Friday, March 17, 2006
Things
Schoolwise, I'm ready to run away and hole up in a cave.

Oklahoma lost today. That just totally screwed my bracket.

Team USA was eliminated from the World Baseball Classic. So much for America's past-time.

I've received a partial scholarship to go to Israel this summer and dig in the dirt. Dr. Stone has pictures of the site. I'll probably write more about another day. I may even beg for money on that day.

Ever wonder what Jesus did for those 40 days in the wilderness? I guess this guy did, too.

Get ready, get set... an emerging cohort is coming to Wilmore/Lexington. You should come.

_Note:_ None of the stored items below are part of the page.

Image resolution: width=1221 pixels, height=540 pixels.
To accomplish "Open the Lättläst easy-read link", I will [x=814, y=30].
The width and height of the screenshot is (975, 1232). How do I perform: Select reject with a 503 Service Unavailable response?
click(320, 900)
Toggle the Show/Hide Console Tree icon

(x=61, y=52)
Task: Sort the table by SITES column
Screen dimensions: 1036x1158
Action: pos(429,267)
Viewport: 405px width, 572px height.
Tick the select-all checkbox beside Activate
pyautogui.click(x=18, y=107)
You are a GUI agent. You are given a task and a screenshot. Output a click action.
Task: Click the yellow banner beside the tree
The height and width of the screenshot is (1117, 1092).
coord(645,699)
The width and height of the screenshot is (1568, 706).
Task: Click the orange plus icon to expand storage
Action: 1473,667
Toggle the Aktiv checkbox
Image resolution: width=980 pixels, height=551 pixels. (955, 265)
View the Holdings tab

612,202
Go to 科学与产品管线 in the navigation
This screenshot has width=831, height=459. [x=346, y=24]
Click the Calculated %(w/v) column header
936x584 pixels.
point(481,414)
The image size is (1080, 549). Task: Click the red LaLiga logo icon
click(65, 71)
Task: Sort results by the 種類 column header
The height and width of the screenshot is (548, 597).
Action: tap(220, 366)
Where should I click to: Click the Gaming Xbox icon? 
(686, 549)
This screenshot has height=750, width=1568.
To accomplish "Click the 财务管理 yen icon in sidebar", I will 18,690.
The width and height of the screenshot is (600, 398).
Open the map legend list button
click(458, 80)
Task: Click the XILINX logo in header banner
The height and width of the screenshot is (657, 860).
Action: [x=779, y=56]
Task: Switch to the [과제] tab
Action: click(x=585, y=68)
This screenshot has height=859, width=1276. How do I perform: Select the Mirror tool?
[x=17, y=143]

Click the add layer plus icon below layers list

Terry tells us what St. Patrick's Day is all about, Charlie Brown.

For those that practice the discipline of praying the Psalms, I offer this choice nugget from Athanasius:
And, among all the books, the Psalter has certainly a very special grace, a choiceness of quality well worthy to be pondered; for, besides the characteristics which it shares with others, it has this peculiar marvel of its own, that within it are represented and portrayed in all their great variety the movements of the human soul.

It is like a picture, in which you see yourself portrayed, and seeing, may understand and consequently form yourself upon the pattern given
. Elsewhere in the Bible you read only that the Law commands this or that to be done, you listen to the Prophets to learn about the Savior's coming, or you turn to the historical books to learn the doings of the kings and holy men; but in the Psalter, besides all these thing, you learn about yourself.

You find depicted in it all the movements of your soul, all its changes, its ups and downs, its failures and recoveries. Moreover, whatever your particular need or trouble, from this same book you can select a form of words to fit it, so that you do not merely hear and then pass on, but learn the way to remedy your ill.

Prohibitions of evil-doing are plentiful in Scripture, but only the Psalter tells you how to obey these orders and abstain from sin. Repentance, for example, is enjoined repeatedly; but to repent means to leave off sinning, and it is the Psalms that show you how to set about repenting and with what words your penitence may be expressed.


(from "The Letter of Athanasius, Our Holy Father, Archbishop of Alexandria, to Marcellinus on the Interpretation of the Psalms")

Now, go Golden Eagles! Expect a miracle!